----- READING TEXT -----
There are some obvious exceptions to the last assumption: initial commits, some types of refactoring, updates to the vendored dependencies, etc. Some of these exceptions are detected by commrate automatically, while some aren't. However, considering that the overall score is based on more than one rule, it is really hard to get the worst grade even when some exceptional case is not handled properly.

Building Commrate

This tool is written in Rust and requires Rust of version 1.43.0 at least.

To build commrate, install cargo and run the following command:

cargo build --release

The resulting executable binary is target/release/commrate.

FAQ

Q: why do you consider commit messages containing only the ticket ID as bad? Our team tracks everything in JIRA and everyone knows where the information resides, so we just specify the ticket ID and everyone is happy.

A: the repository must be self-sufficient and contain the reasonable amount of information, which could be required for work. There are many things which may go wrong if you do not follow this rule: the JIRA project may be renamed; your Internet connection may go down while you troubleshoot some issue (or someone may occasionally want to work offline); finally, think about what the output of git log --oneline, git shortlog and git bisect will look like without meaningful commit subjects. So, there is nothing wrong in specifying the ticket ID in the commit message, but it must always go along with the in-place textual explanation.
----- DATA EXCERPTS -----
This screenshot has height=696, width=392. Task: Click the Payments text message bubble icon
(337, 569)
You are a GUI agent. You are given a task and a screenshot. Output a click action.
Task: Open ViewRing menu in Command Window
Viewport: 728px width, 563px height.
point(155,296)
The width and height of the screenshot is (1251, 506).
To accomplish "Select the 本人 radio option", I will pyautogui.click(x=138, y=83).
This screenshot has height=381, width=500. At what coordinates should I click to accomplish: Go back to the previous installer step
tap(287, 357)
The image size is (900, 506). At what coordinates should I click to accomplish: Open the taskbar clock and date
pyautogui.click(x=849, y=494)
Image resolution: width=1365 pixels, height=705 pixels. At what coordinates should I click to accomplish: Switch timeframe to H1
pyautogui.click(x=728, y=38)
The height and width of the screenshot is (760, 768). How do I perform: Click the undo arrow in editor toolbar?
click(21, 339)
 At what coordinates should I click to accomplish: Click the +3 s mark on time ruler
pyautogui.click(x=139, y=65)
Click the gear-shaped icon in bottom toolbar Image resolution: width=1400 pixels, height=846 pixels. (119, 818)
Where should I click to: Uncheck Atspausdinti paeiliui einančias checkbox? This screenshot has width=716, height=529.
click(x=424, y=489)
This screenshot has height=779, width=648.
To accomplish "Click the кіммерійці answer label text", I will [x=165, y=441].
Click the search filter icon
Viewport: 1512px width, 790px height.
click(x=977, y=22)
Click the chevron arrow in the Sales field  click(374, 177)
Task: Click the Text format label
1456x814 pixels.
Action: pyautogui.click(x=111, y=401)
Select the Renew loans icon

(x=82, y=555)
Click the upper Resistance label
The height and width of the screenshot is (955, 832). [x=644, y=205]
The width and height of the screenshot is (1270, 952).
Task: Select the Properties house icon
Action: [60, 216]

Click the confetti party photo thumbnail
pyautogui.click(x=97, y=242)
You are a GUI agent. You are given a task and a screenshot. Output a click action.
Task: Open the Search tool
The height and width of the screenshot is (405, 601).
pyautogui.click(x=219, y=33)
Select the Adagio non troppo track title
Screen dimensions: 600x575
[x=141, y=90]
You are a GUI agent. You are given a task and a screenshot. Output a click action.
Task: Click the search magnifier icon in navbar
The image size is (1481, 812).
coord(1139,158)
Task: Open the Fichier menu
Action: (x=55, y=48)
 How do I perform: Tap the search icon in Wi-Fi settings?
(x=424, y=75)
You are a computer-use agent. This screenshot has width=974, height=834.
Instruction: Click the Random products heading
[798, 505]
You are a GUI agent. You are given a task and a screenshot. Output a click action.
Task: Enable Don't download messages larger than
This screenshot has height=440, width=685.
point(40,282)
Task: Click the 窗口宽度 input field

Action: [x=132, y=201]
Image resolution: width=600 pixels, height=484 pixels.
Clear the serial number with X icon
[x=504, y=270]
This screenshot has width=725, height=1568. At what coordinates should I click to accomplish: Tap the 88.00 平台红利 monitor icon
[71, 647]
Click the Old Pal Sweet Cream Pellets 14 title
-----
## TASK INSTRUCTIONS
• A. Summarize the commrate text in two sentences.
• B. Write out the rows word for word, covering everything from the very first row down to and including the line that contains "pyautogui.click(x=849, y=494)".

## TASK-BY-TASK SOLUTIONS
• A. Commrate is a Rust tool that needs Rust 1.43.0 or later and is built with `cargo build --release`, which produces the binary target/release/commrate. Its FAQ says a commit message with only a ticket ID is bad because the repository must be self-sufficient, so the ID must always come with an in-place textual explanation.

• B.
This screenshot has height=696, width=392. Task: Click the Payments text message bubble icon
(337, 569)
You are a GUI agent. You are given a task and a screenshot. Output a click action.
Task: Open ViewRing menu in Command Window
Viewport: 728px width, 563px height.
point(155,296)
The width and height of the screenshot is (1251, 506).
To accomplish "Select the 本人 radio option", I will pyautogui.click(x=138, y=83).
This screenshot has height=381, width=500. At what coordinates should I click to accomplish: Go back to the previous installer step
tap(287, 357)
The image size is (900, 506). At what coordinates should I click to accomplish: Open the taskbar clock and date
pyautogui.click(x=849, y=494)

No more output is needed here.